--- Begin EXCERPTED TEXT ---
Polycrystalline, or Poly-Si, is a type of silicon solar panel made from molten silicon cooled rapidly so that it forms many small crystals (multi-crystalline) within a single cell [IEC 61215]. Typical module efficiency is 15-17%, lower than monocrystalline because the inter-crystal boundaries impede electron flow [ITRPV 2024].
A string inverter is a solar PV (PLTS) inverter that converts the DC power from a series-connected set of solar panels (a string) into ready-to-use AC current. One inverter unit serves one or two strings at a time, with a single MPPT point per string.
TOPCon is a silicon solar cell architecture that adds a tunnel oxide layer and a thin polycrystalline silicon layer on the rear side of the cell to suppress charge-carrier recombination. Commercial TOPCon module efficiency reaches 22-24%, with laboratory cell records exceeding 25% [ITRPV, International Technology Roadmap for Photovoltaic, 2024 edition].
The derating factor is a reduction factor that makes a solar PV (PLTS) system's actual output lower than its nominal STC capacity. Derating covers cell-temperature losses, surface soiling, module mismatch, DC and AC cabling, and inverter efficiency. For Indonesia's tropical climate, the combined derating is usually in the 80-85% range.
--- End EXCERPTED TEXT ---
(INSTRUCTION 1):
Retype the records from the line that contains "How do I perform: Click the Până" through the end of the records, both included, without any changes.
--- Begin DATA TO PROCESS ---
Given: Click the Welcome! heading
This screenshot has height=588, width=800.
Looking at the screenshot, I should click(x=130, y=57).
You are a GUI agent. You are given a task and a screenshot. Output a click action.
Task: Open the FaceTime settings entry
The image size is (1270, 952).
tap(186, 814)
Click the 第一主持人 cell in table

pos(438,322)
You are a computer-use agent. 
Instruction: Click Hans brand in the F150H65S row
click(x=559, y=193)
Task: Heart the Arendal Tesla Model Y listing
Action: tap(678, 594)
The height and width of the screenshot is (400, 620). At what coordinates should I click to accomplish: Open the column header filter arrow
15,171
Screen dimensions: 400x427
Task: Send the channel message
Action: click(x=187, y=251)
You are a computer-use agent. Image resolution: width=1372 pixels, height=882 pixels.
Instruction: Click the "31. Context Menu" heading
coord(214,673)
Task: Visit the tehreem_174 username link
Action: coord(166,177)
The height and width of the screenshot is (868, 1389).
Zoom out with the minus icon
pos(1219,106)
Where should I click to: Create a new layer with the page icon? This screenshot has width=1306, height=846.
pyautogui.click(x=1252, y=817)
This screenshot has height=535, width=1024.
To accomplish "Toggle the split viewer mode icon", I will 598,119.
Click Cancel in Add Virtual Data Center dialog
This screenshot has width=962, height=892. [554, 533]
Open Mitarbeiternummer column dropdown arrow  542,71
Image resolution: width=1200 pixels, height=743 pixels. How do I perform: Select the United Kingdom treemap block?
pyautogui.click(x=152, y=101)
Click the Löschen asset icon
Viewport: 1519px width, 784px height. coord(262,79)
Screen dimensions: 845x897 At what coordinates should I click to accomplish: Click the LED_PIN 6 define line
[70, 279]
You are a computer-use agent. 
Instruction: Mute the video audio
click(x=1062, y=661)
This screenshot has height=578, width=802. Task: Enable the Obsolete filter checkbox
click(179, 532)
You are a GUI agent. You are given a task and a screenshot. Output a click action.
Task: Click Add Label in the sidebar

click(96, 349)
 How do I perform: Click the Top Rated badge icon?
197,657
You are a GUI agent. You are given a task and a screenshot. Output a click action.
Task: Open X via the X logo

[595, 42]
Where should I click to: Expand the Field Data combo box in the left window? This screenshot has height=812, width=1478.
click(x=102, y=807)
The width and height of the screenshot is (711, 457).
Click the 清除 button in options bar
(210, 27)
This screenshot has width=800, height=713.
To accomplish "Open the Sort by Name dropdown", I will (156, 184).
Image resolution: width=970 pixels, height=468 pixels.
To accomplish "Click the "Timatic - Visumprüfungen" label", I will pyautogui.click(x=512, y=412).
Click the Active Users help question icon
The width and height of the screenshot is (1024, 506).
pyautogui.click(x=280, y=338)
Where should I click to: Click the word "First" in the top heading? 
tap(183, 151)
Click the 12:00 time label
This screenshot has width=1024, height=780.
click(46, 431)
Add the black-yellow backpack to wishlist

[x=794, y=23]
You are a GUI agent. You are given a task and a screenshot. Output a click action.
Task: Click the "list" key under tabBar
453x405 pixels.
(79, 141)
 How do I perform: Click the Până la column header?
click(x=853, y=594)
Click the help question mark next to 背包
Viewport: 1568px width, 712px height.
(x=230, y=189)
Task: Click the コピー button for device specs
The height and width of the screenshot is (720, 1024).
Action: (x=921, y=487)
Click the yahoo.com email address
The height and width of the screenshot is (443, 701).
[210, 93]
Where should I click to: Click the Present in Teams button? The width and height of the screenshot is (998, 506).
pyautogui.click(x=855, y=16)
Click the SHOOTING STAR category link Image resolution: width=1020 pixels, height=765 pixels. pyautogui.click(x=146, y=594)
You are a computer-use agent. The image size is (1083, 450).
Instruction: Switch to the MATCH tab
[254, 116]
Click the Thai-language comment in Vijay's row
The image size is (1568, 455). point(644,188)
--- End DATA TO PROCESS ---
(INSTRUCTION 2):
Answer these questions about the solar power text:
(a) What is the typical module efficiency of polycrystalline panels?
(b) How many strings does one string inverter unit serve at a time?
(c) In what range does the combined derating usually fall for Indonesia's tropical climate?

(CORRECT ANSWER 1):
 How do I perform: Click the Până la column header?
click(x=853, y=594)
Click the help question mark next to 背包
Viewport: 1568px width, 712px height.
(x=230, y=189)
Task: Click the コピー button for device specs
The height and width of the screenshot is (720, 1024).
Action: (x=921, y=487)
Click the yahoo.com email address
The height and width of the screenshot is (443, 701).
[210, 93]
Where should I click to: Click the Present in Teams button? The width and height of the screenshot is (998, 506).
pyautogui.click(x=855, y=16)
Click the SHOOTING STAR category link Image resolution: width=1020 pixels, height=765 pixels. pyautogui.click(x=146, y=594)
You are a computer-use agent. The image size is (1083, 450).
Instruction: Switch to the MATCH tab
[254, 116]
Click the Thai-language comment in Vijay's row
The image size is (1568, 455). point(644,188)

(CORRECT ANSWER 2):
(a) 15-17%
(b) One or two
(c) 80-85%